MCGUINNESS: Our position is clear, and it will never, never, never change. The war against British rule must continue until freedom is achieved.

LANGFITT: But the British didn't leave. And in 1998, McGuinness helped ink the Good Friday power-sharing agreement. There were other remarkable historical moments, such as McGuinness shaking hands with the queen, whose cousin, Lord Mountbatten, had been blown up by the IRA in 1979. Their second handshake is captured here.

(SOUNDBITE OF ARCHIVED RECORDING)

QUEEN ELIZABETH II: Fine, thank you very much.

MCGUINNESS: Nice to see you.

ELIZABETH II: It's been grand to be back again here.

LANGFITT: Speaking this morning on Britain's Sky News, Alastair Campbell, who worked for Prime Minister Tony Blair during the peace negotiations, put that exchange with the queen in perspective.
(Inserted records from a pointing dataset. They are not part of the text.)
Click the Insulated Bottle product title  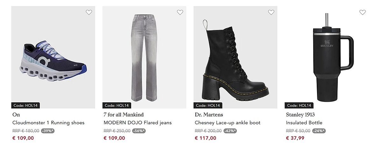click(304, 123)
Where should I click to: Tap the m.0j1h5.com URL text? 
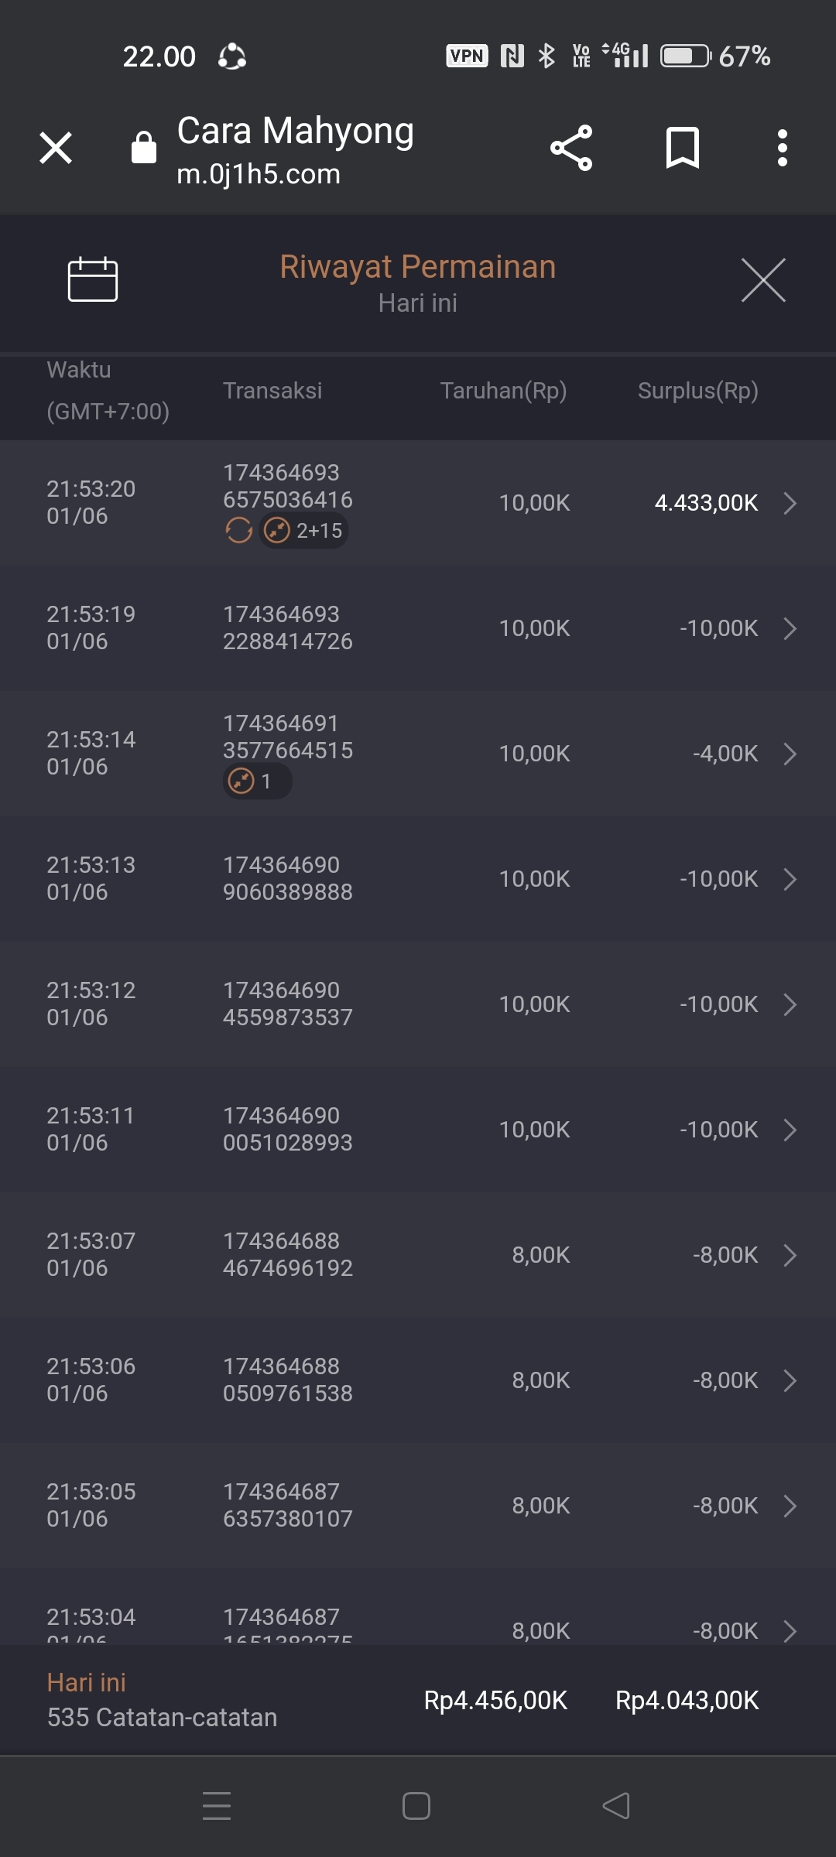pyautogui.click(x=259, y=174)
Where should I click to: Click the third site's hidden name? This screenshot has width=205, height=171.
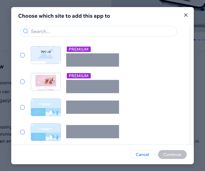(92, 107)
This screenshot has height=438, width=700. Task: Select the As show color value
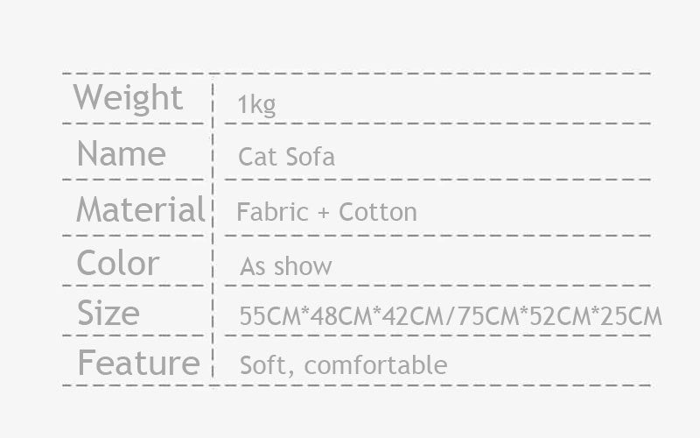[286, 267]

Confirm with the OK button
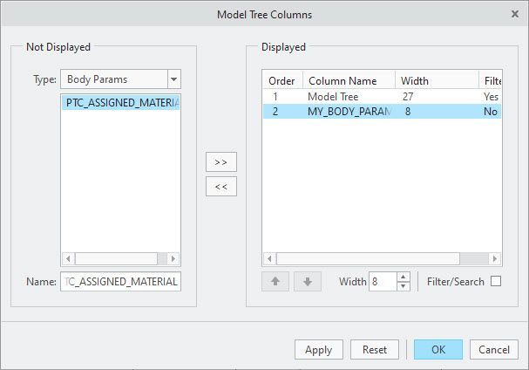pyautogui.click(x=438, y=349)
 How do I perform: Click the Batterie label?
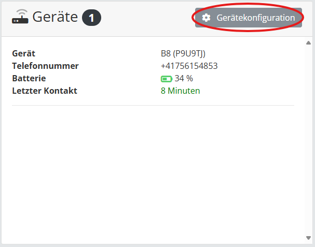29,79
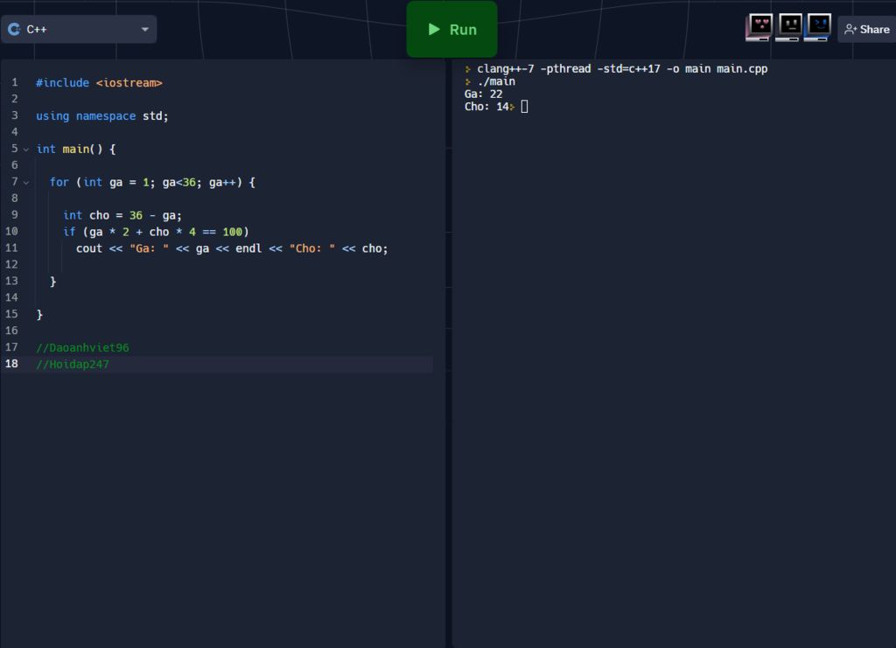Click the terminal cursor block after Cho: 14

point(524,107)
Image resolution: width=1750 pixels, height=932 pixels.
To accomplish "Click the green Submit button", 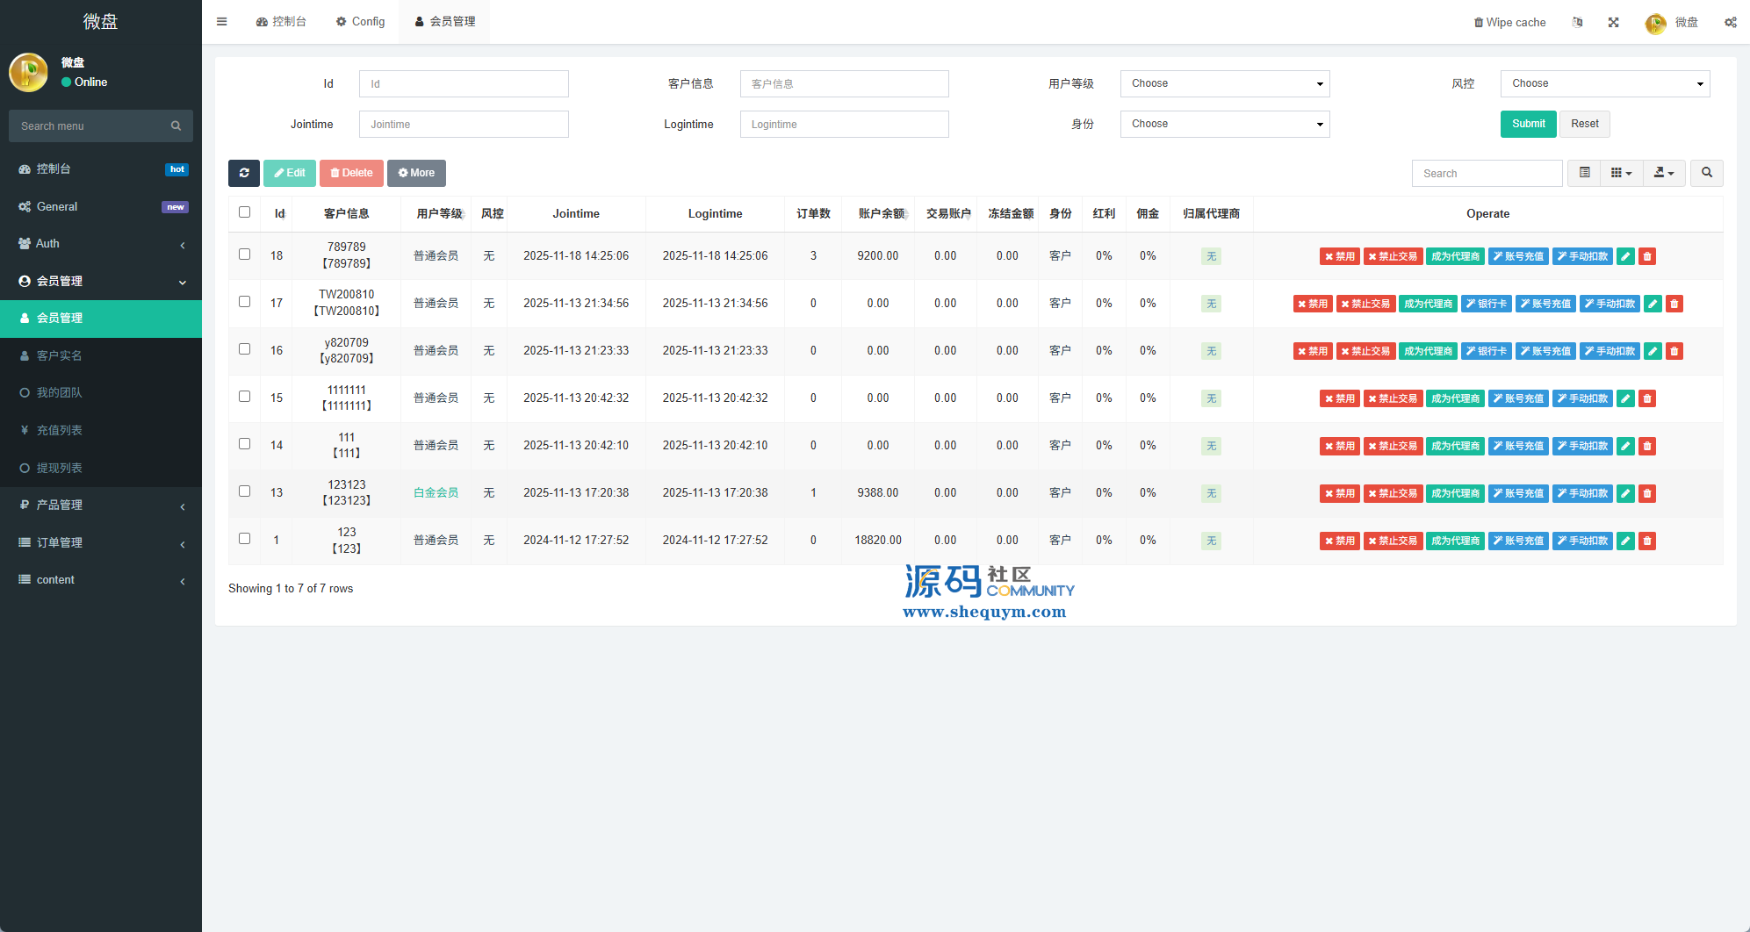I will 1528,124.
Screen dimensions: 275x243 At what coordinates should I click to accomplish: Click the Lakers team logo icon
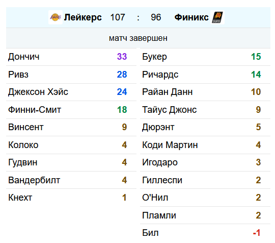[x=56, y=17]
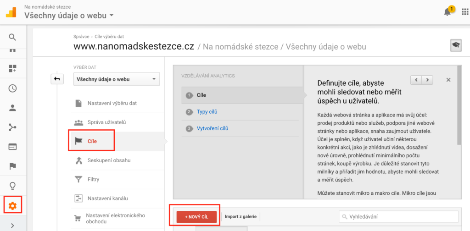Viewport: 470px width, 231px height.
Task: Open the Výběr dat view dropdown
Action: click(x=116, y=79)
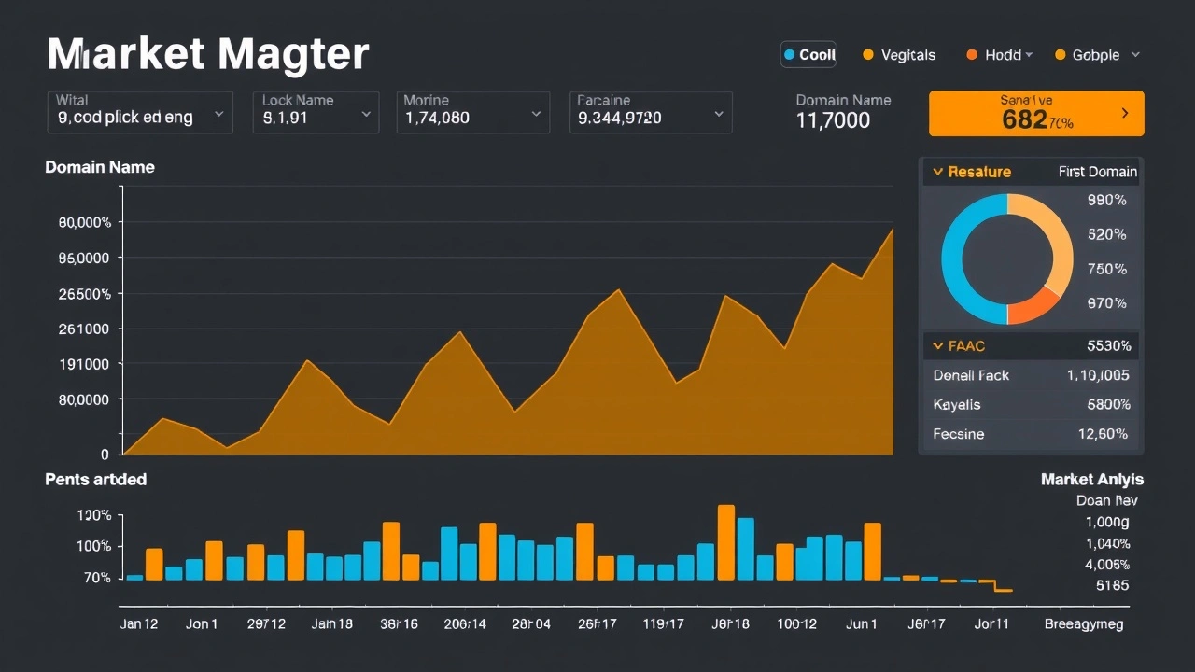Toggle the Hodd data series
The height and width of the screenshot is (672, 1195).
[x=998, y=54]
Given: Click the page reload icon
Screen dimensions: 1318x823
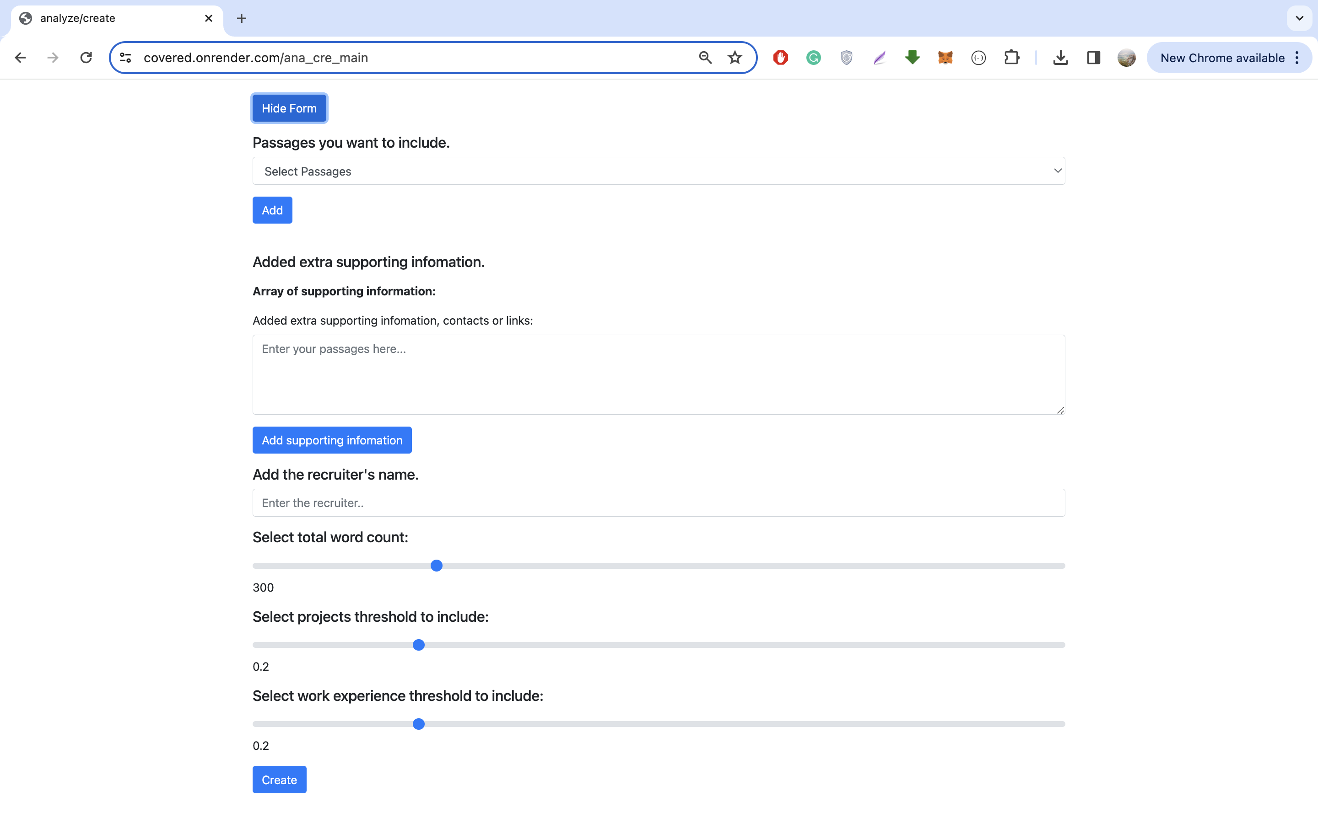Looking at the screenshot, I should coord(86,58).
(SOUNDBITE OF ARCHIVED RECORDING)

ALASTAIR CAMPBELL: There's somebody who, in a previous life, she would have been very, very high up the list of people that the IRA saw as legitimate targets.

LANGFITT: As a political leader in Northern Ireland, McGuinness forged a friendship and shared power with Ian Paisley, a former enemy and later first minister of Northern Ireland. The two became known improbably as the Chuckle Brothers. Alastair Campbell recalled McGuinness fondly.

(SOUNDBITE OF ARCHIVED RECORDING)

CAMPBELL: I think you have to judge people in the round, particularly on a day like this when they - when they've died. And I think Martin McGuinness' role and his contribution to the reality of what Northern Ireland has become cannot be underestimated.

LANGFITT: This morning, McGuinness' fellow Sinn Fein leader, Gerry Adams, posted this song in honor of his friend on Twitter.

(SOUNDBITE OF SONG, "SONG FOR IRELAND")

THE DUBLINERS: (Singing) And I sang a song for Ireland.

LANGFITT: Frank Langfitt, NPR News, London.